Work task -> Each line in the data holding "field" should be listed.

Saved data entries ->
+-------+

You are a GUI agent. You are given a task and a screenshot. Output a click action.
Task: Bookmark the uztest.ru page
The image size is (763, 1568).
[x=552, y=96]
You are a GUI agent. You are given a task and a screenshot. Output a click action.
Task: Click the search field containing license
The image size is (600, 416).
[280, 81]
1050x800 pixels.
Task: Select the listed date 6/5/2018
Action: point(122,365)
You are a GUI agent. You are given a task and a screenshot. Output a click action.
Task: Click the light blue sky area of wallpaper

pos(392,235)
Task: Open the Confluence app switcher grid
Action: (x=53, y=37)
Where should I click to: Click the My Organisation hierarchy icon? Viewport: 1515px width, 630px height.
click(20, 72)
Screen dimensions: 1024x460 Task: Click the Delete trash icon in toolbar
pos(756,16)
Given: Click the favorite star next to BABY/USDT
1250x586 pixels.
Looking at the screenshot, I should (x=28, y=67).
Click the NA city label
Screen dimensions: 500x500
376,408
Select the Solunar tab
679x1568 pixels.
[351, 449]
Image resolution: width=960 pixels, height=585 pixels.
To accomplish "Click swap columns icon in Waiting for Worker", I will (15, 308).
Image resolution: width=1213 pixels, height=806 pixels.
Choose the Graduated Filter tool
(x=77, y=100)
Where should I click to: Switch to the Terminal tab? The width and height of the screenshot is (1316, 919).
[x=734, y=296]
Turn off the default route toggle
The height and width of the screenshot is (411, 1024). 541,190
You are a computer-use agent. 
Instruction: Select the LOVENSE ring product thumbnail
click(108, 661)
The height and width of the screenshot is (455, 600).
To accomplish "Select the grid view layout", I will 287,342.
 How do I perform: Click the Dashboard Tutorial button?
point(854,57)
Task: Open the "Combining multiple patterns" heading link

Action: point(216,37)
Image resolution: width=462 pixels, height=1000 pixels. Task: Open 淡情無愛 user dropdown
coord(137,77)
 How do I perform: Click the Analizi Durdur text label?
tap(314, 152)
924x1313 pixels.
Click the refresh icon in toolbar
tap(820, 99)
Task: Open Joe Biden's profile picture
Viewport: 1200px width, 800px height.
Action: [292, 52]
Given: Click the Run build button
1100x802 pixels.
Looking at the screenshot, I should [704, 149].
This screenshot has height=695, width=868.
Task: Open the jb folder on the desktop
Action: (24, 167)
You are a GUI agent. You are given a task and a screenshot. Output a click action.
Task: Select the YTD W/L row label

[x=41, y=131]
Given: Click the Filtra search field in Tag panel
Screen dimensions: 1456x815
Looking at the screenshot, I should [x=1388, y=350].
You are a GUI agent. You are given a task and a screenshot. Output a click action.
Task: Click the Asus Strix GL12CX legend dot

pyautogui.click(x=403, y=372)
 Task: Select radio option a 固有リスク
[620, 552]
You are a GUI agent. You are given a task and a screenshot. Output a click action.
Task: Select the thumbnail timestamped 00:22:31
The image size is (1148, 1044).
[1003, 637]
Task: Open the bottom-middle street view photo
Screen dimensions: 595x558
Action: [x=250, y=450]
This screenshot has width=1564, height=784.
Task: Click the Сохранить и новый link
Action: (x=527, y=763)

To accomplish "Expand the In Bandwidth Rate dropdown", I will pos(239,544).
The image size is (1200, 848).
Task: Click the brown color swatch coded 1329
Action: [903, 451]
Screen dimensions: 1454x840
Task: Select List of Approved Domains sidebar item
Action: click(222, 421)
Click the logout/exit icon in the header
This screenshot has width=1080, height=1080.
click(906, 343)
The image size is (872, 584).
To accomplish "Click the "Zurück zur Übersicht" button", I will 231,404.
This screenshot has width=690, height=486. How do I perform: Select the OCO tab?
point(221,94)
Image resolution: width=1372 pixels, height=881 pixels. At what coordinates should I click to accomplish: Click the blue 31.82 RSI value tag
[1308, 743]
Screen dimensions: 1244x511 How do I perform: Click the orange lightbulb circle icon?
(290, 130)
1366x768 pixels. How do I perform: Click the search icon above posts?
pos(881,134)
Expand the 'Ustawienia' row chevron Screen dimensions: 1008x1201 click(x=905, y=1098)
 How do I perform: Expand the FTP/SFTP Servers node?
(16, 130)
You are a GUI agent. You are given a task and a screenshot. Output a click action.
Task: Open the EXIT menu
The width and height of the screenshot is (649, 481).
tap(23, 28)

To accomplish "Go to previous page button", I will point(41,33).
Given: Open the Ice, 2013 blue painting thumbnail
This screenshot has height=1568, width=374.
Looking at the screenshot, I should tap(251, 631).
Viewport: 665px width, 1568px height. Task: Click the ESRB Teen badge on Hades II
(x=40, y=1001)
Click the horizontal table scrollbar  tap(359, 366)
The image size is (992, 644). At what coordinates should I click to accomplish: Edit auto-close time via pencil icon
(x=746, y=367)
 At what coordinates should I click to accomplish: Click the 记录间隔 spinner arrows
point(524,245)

+-------+

Finished task ->
Task: Click the search field containing license
Given: Click the Filtra search field in Tag panel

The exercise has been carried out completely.